[Pixel coordinate grounding data]
[Start of section]

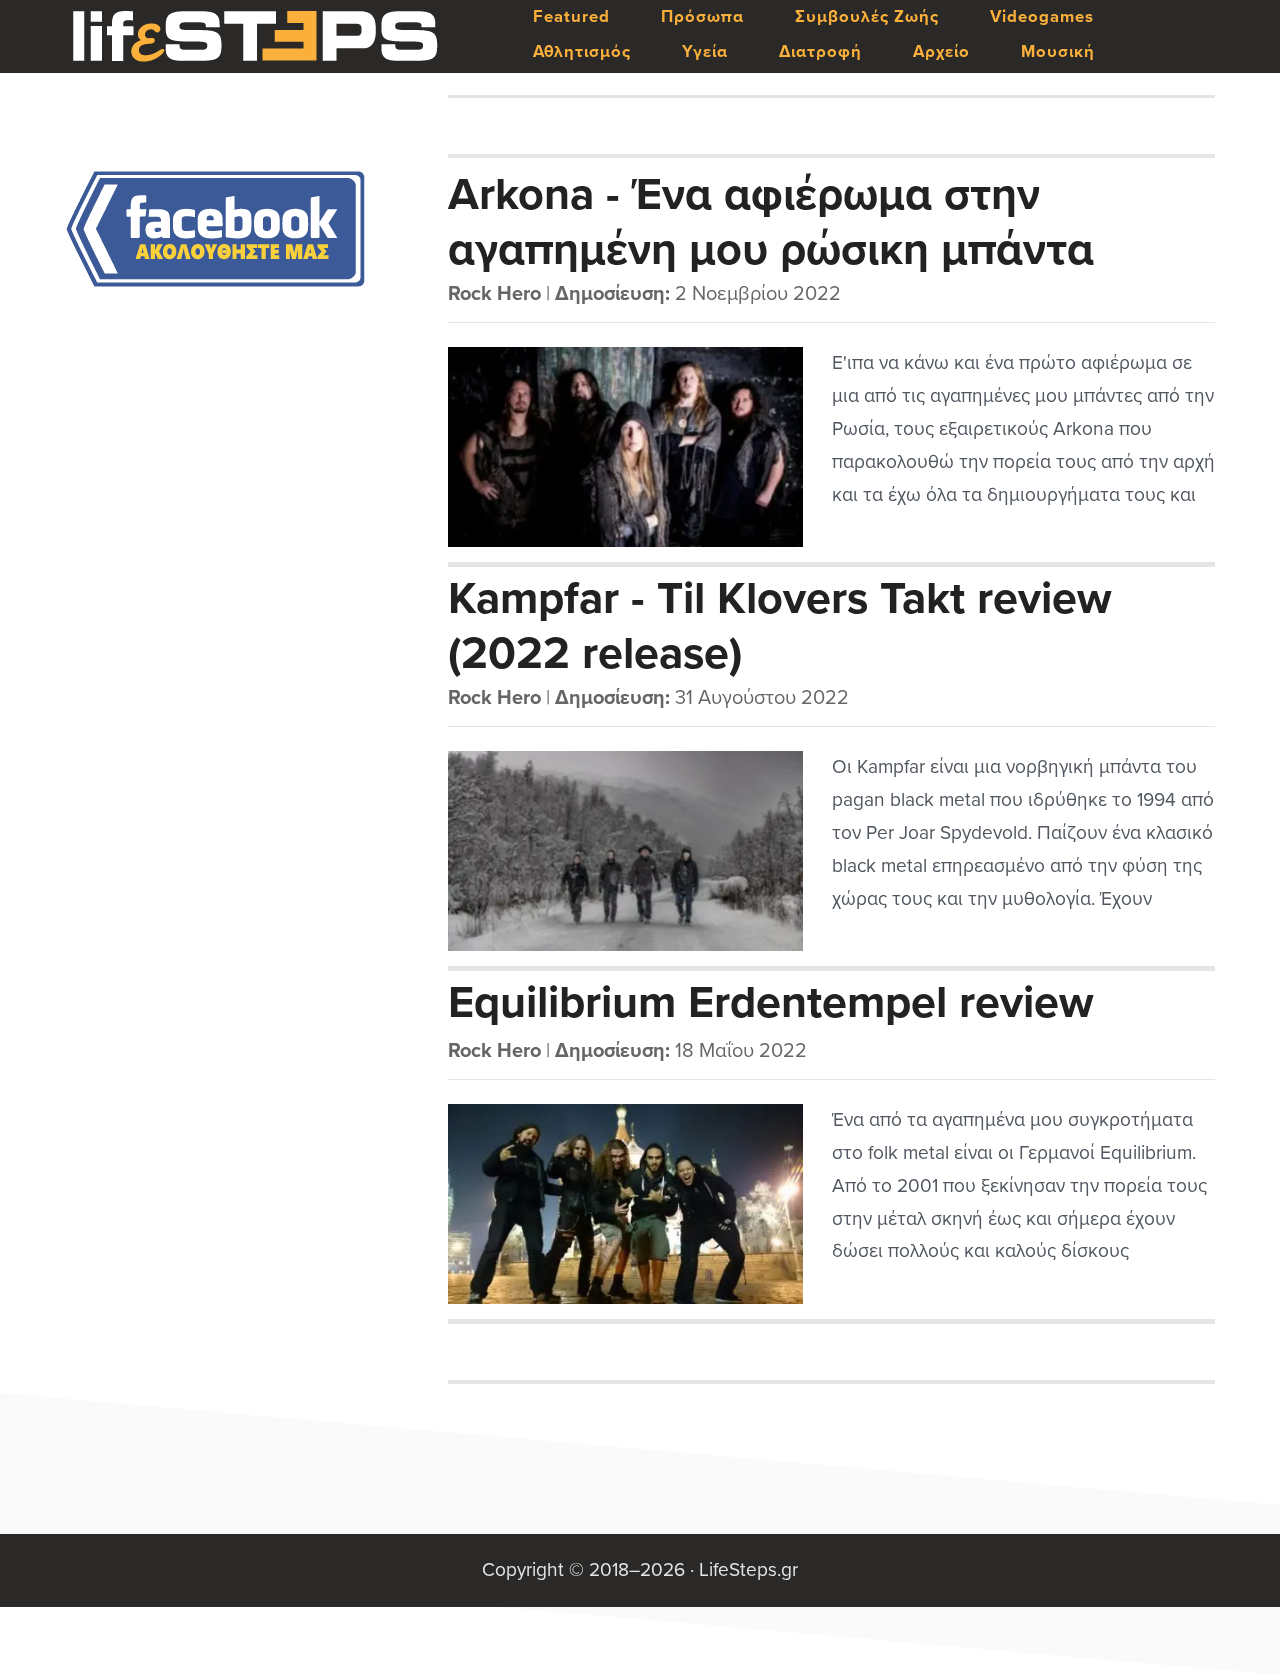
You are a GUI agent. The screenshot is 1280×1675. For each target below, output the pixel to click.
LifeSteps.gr (255, 37)
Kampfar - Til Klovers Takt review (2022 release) (780, 625)
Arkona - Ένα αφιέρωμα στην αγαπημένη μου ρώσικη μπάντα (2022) (771, 221)
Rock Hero (494, 294)
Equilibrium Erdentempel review (771, 1003)
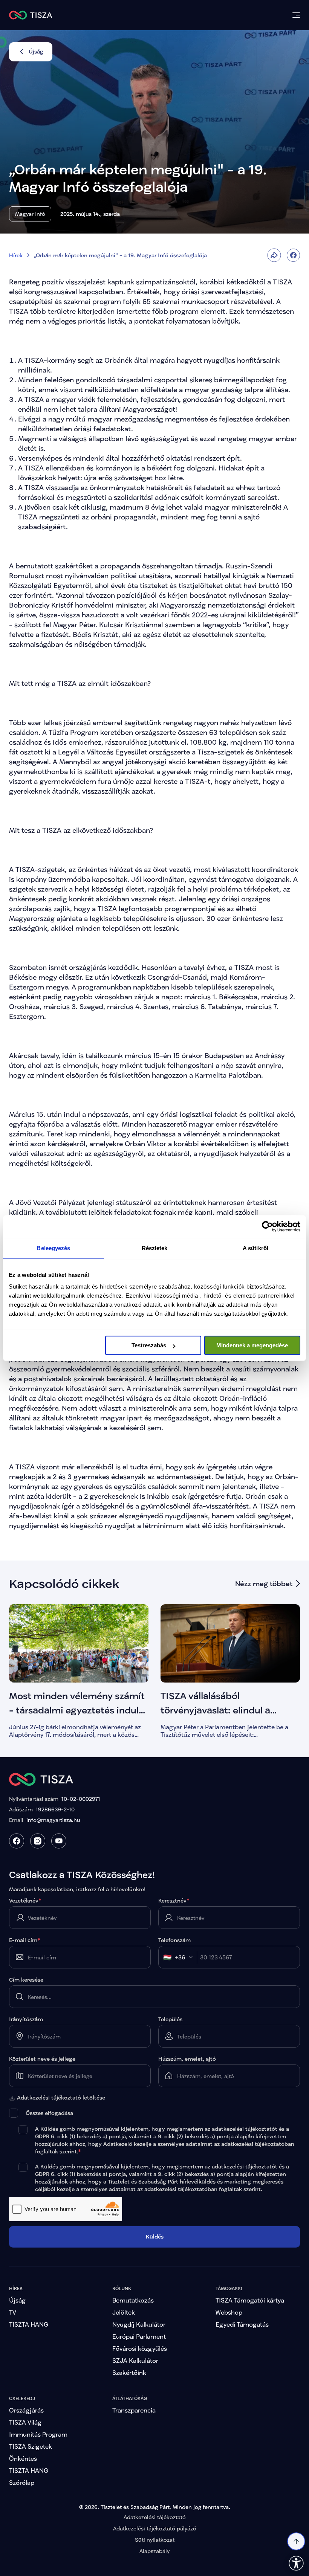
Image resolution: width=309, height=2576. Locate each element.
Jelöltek (123, 2312)
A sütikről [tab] (255, 1248)
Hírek (16, 255)
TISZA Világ (25, 2422)
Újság (17, 2300)
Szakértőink (129, 2372)
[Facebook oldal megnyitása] (16, 1841)
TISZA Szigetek (30, 2446)
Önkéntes (23, 2458)
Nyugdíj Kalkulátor (138, 2324)
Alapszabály (154, 2551)
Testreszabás (149, 1345)
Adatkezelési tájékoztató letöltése (61, 2098)
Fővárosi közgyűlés (139, 2348)
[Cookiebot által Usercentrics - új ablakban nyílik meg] (267, 1226)
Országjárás (26, 2410)
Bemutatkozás (133, 2300)
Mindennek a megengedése (252, 1345)
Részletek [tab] (155, 1248)
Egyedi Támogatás (242, 2324)
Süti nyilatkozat (154, 2539)
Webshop (229, 2312)
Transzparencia (134, 2410)
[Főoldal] (30, 15)
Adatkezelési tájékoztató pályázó (154, 2528)
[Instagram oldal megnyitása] (37, 1841)
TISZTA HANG (28, 2324)
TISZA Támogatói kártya (250, 2300)
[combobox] (180, 1957)
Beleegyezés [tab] (53, 1248)
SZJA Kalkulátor (135, 2360)
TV (12, 2312)
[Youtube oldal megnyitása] (58, 1841)
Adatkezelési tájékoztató (155, 2517)
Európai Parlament (139, 2336)
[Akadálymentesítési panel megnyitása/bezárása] (296, 2563)
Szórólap (21, 2482)
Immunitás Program (38, 2434)
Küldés (155, 2236)
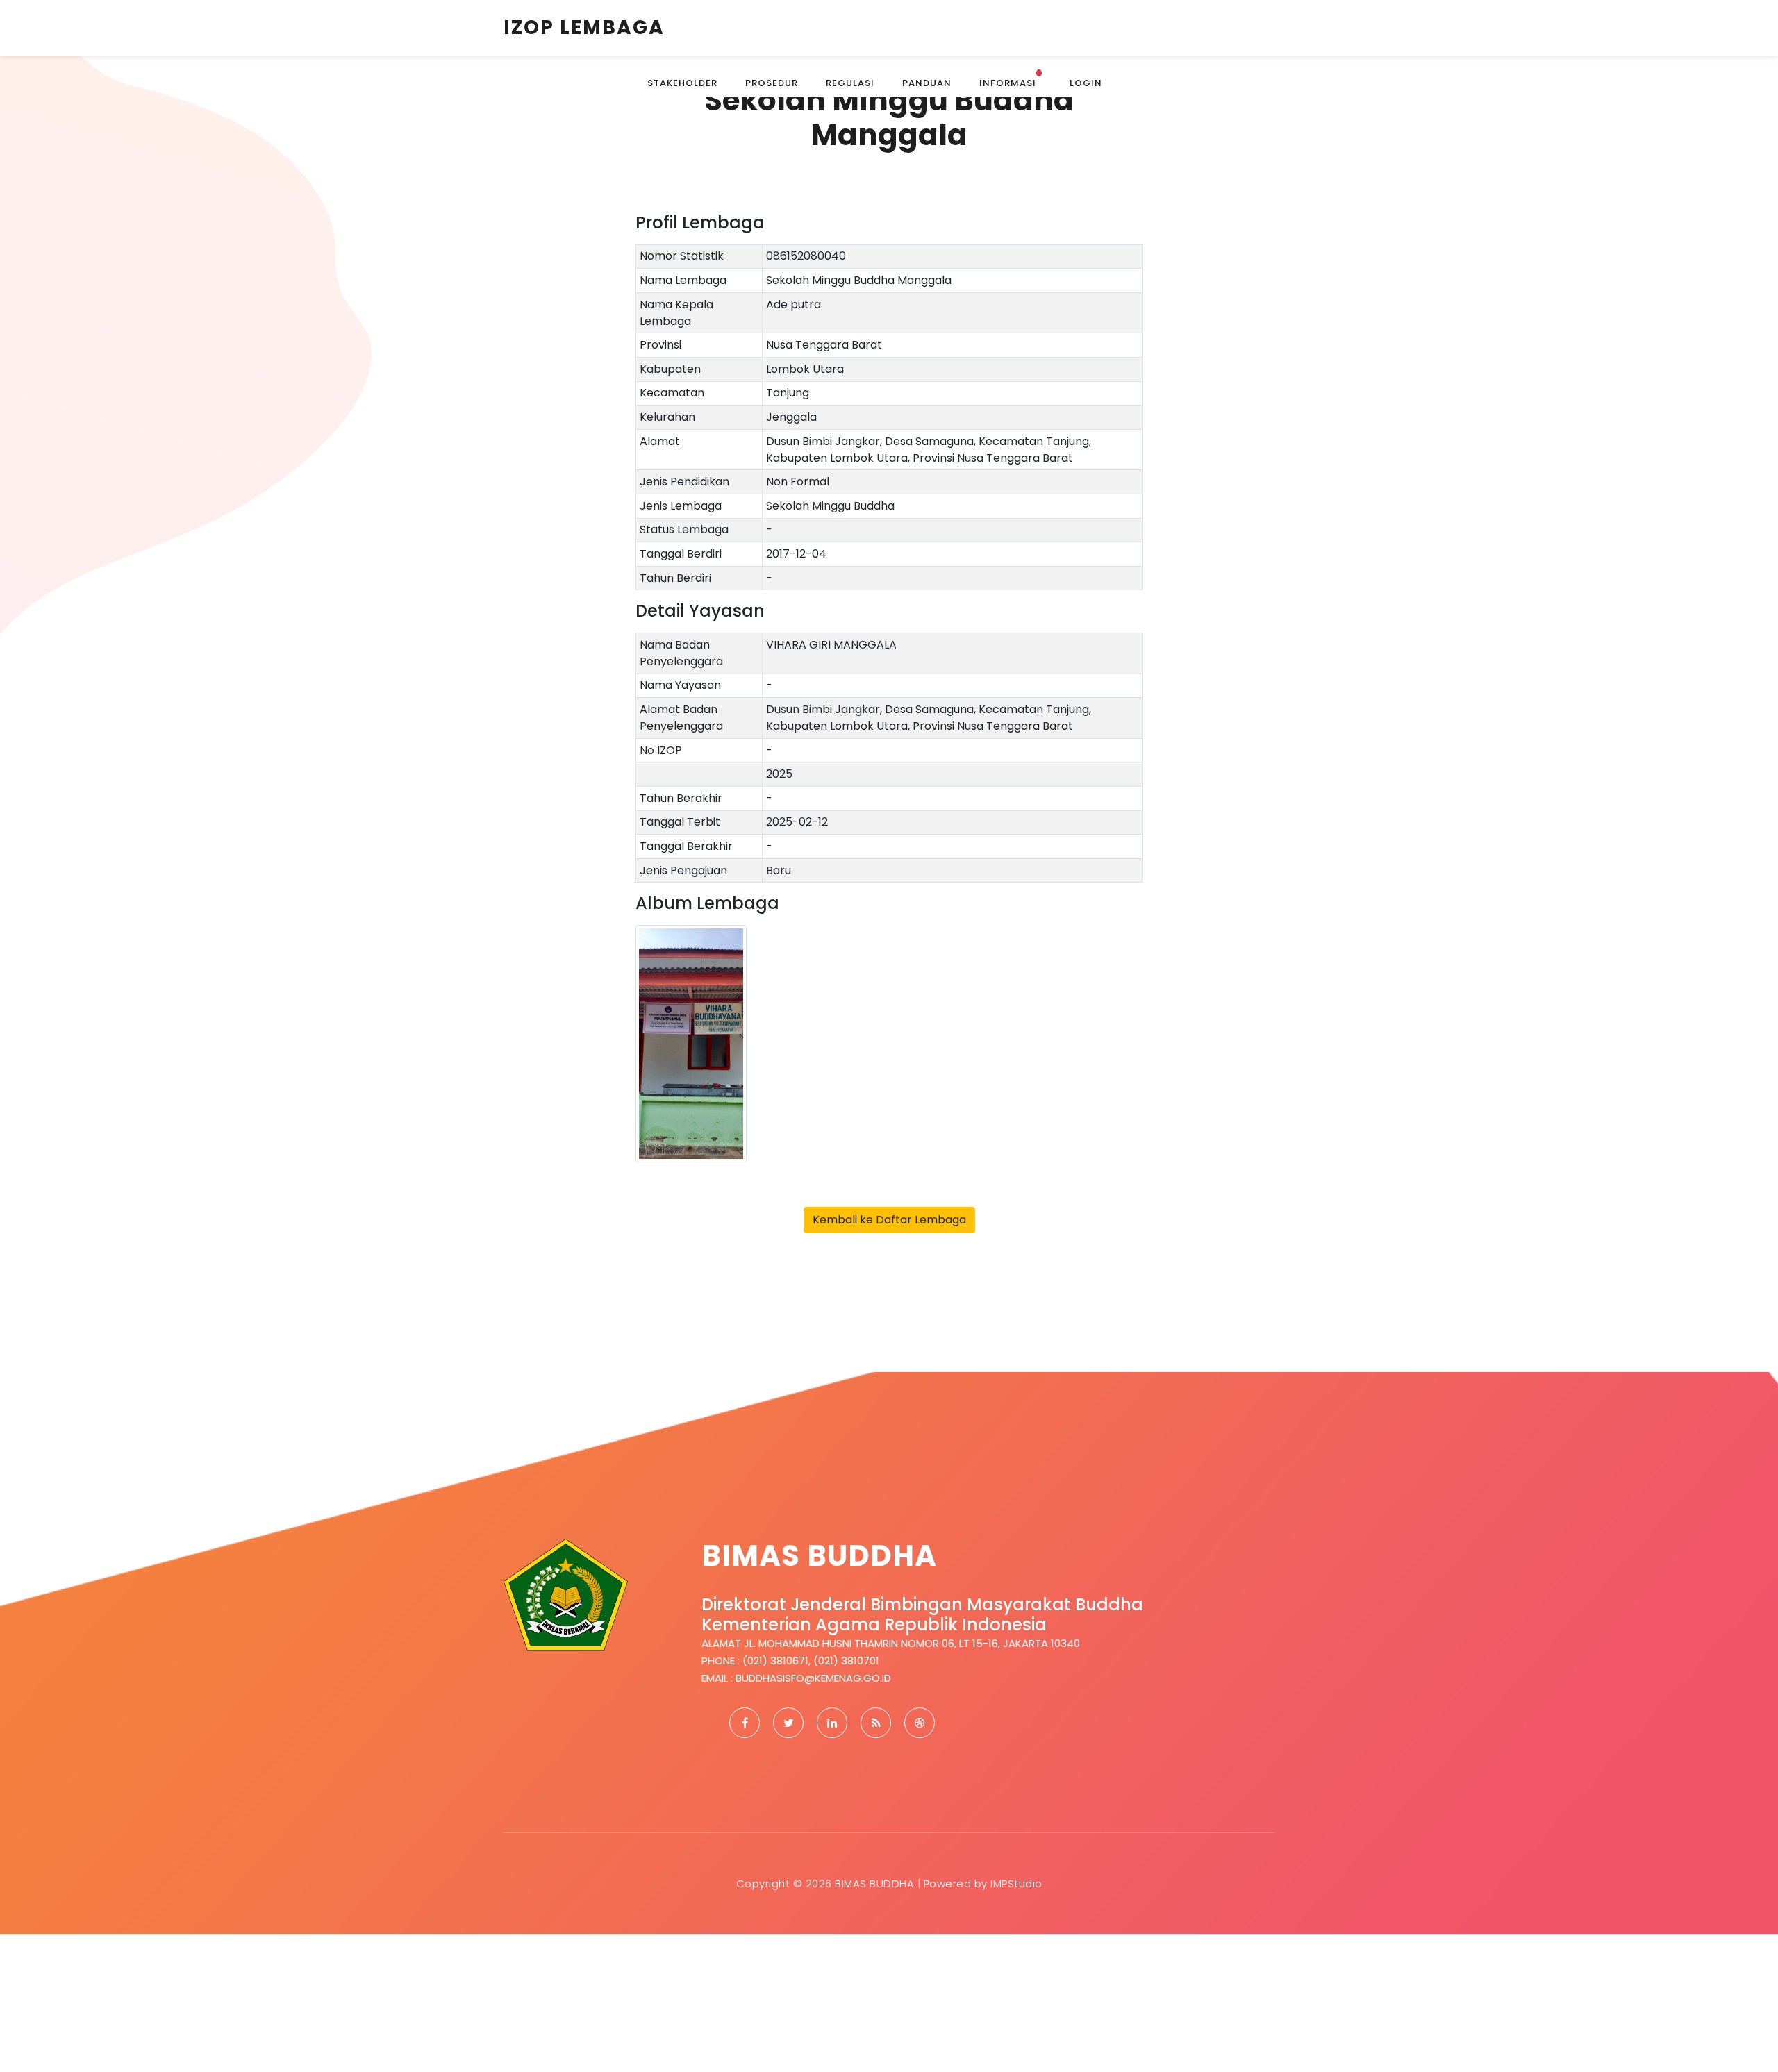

[End of section]

WORK REQUEST = Leave out the pictures and transcribe the entries above exactly.

ANSWER TO THIS TASK =
You are a GUI agent. The screenshot is 1280×1675. For each target below, output the pixel to click.
LifeSteps.gr (255, 37)
Kampfar - Til Klovers Takt review (2022 release) (780, 625)
Arkona - Ένα αφιέρωμα στην αγαπημένη μου ρώσικη μπάντα (2022) (771, 221)
Rock Hero (494, 294)
Equilibrium Erdentempel review (771, 1003)
Image resolution: width=309, height=2576. Locate each element.
Jelöltek (123, 2312)
A sütikről [tab] (255, 1248)
Hírek (16, 255)
TISZA Világ (25, 2422)
Újság (17, 2300)
Szakértőink (129, 2372)
[Facebook oldal megnyitása] (16, 1841)
TISZA Szigetek (30, 2446)
Önkéntes (23, 2458)
Nyugdíj Kalkulátor (138, 2324)
Alapszabály (154, 2551)
Testreszabás (149, 1345)
Adatkezelési tájékoztató letöltése (61, 2098)
Fővárosi közgyűlés (139, 2348)
[Cookiebot által Usercentrics - új ablakban nyílik meg] (267, 1226)
Országjárás (26, 2410)
Bemutatkozás (133, 2300)
Mindennek a megengedése (252, 1345)
Részletek [tab] (155, 1248)
Egyedi Támogatás (242, 2324)
Süti nyilatkozat (154, 2539)
Webshop (229, 2312)
Transzparencia (134, 2410)
[Főoldal] (30, 15)
Adatkezelési tájékoztató pályázó (154, 2528)
[Instagram oldal megnyitása] (37, 1841)
TISZTA HANG (28, 2324)
TISZA Támogatói kártya (250, 2300)
[combobox] (180, 1957)
Beleegyezés [tab] (53, 1248)
SZJA Kalkulátor (135, 2360)
TV (12, 2312)
[Youtube oldal megnyitása] (58, 1841)
Adatkezelési tájékoztató (155, 2517)
Európai Parlament (139, 2336)
[Akadálymentesítési panel megnyitása/bezárása] (296, 2563)
Szórólap (21, 2482)
Immunitás Program (38, 2434)
Küldés (155, 2236)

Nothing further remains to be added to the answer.